§ Excerpt provided
(Originally posted on my FB Site September 30, 2009)
Today, I cannot take it. Today, my ability to endure the onslaught of sheer madness being forced upon America has been filled to capacity. I am living in a time where everything that is being generated from our President to rapidly “remake” America has me scratching my head and wondering when I will be able to wake up from this hell hole of a nightmare and get back to living my life. Usually, in spite of it all, I am still filled with hope enough to sustain me daily. Today is different. Today, I have had enough. I am discouraged. It has taken A LOT to get me here as I am not one who discourages easily. But I am discerning great trouble that has intensified my concern. I not only smell the smoke of trouble, I am choking. It is cutting off my air supply; I am suffocating and I am angry.

§ Data excerpts
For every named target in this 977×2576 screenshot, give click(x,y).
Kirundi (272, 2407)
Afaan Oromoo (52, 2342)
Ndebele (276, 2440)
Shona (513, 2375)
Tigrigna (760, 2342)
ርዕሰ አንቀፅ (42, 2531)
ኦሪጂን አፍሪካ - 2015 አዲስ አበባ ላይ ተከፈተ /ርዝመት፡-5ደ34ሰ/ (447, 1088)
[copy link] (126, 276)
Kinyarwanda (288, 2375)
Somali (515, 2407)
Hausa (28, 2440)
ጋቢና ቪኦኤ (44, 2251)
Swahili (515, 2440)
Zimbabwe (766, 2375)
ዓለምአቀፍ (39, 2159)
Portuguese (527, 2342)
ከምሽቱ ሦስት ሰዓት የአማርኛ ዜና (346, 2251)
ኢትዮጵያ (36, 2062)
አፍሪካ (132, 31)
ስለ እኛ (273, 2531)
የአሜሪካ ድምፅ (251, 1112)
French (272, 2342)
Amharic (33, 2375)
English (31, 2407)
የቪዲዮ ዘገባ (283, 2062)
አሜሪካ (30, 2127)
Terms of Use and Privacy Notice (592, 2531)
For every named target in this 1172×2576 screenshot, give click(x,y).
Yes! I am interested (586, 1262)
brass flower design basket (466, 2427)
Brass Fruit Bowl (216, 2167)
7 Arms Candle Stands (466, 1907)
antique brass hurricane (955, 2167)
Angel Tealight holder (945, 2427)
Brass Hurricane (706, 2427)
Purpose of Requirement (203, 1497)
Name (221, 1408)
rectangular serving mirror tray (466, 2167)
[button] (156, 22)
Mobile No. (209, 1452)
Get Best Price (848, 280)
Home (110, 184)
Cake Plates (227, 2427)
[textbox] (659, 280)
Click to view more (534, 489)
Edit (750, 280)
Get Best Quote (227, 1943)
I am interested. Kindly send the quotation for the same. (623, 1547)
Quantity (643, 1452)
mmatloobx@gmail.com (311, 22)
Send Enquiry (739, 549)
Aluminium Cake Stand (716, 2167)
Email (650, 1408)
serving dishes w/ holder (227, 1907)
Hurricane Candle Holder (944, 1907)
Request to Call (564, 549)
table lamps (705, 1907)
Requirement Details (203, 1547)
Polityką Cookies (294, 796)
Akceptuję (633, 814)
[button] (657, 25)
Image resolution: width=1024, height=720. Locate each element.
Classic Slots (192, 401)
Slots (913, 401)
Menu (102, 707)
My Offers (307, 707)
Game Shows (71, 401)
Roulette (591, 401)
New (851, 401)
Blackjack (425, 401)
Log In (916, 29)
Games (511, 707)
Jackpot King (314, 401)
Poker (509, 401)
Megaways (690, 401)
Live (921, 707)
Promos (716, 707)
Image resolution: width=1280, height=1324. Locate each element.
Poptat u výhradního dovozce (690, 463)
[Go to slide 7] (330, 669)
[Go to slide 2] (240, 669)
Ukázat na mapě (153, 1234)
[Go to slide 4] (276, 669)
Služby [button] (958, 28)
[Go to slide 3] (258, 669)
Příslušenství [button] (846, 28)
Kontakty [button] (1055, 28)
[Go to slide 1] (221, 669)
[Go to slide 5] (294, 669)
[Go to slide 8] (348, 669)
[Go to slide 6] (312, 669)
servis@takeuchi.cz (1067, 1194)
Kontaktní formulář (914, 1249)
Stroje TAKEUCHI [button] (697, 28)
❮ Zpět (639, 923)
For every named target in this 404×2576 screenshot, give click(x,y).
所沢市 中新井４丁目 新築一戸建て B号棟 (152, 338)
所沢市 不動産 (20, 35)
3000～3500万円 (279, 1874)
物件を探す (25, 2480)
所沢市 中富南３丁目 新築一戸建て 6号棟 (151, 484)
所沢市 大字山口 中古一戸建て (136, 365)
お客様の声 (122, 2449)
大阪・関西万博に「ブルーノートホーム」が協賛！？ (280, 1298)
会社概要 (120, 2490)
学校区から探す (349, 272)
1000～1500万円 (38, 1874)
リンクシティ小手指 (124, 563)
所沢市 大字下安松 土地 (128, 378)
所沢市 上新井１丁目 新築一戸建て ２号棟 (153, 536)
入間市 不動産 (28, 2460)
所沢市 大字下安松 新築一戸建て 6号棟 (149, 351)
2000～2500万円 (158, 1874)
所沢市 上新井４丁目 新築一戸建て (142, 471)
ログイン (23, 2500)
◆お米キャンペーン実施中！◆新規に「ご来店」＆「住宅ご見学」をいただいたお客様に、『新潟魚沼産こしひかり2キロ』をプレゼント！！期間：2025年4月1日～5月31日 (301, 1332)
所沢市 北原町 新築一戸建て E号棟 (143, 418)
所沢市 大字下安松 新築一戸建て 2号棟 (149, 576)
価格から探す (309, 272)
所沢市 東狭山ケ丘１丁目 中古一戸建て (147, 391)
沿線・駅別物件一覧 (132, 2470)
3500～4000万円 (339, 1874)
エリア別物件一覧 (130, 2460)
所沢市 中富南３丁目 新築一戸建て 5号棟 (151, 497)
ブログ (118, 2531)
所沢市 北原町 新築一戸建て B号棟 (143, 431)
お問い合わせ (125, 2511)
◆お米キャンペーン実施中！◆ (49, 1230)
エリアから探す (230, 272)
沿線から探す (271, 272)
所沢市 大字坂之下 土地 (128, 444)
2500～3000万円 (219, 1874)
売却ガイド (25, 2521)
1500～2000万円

§ Work item A
According to the post about feeling discouraged, on what date was it first posted?
§ Work item B
Pick up the post about feeling discouraged right after its last sentence and keep writing in the same voice.
You won't need the items for anything here.

§ Answer area A
September 30, 2009

§ Answer area B
I don’t want to live in ObamAmerica! However, I am being forced to do so anyway. To put it bluntly: I feel like I am being politically raped, being stripped of my freedom, my voice, and my choice, and instead I am being forced to accept a life I 100% never wanted or asked for. I don’t feel hopeful right now, I feel angry! President Obama deceived the American people by posing as a moderate and enough people bought this snake oil!! Those of us who already knew the truth about him had one of two reactions on Election Night: If you are like me, you cried with an overwhelming grief, knowing – KNOWING that America would be assaulted with a radical agenda that 100% opposes everything America is and stands for. We knew what was to come and now we are living it. The others cried with glee knowing that they got away with FINALLY getting a radical in the White House!
Election Night commenced the beginning of what I call the “emboldened liberal happy dance.” It is amazing what truth comes out when you feel you are in a place of untouchable power. It goes beyond the “ha, ha, we won” chant. It is a counterfeit euphoric delusion which forgets that the power is borrowed and temporary. They behave as if they will never be without it ever again; hence, they do not fear any repercussions for exposing what is really in their hearts. As for me, I have not missed a beat as I sit in awe of the sheer audacity of their “happy dance.” They are dancing because a radical deceived his way into the White House and can now “remake” America into everything She was never meant to be!! They are proud of their deception!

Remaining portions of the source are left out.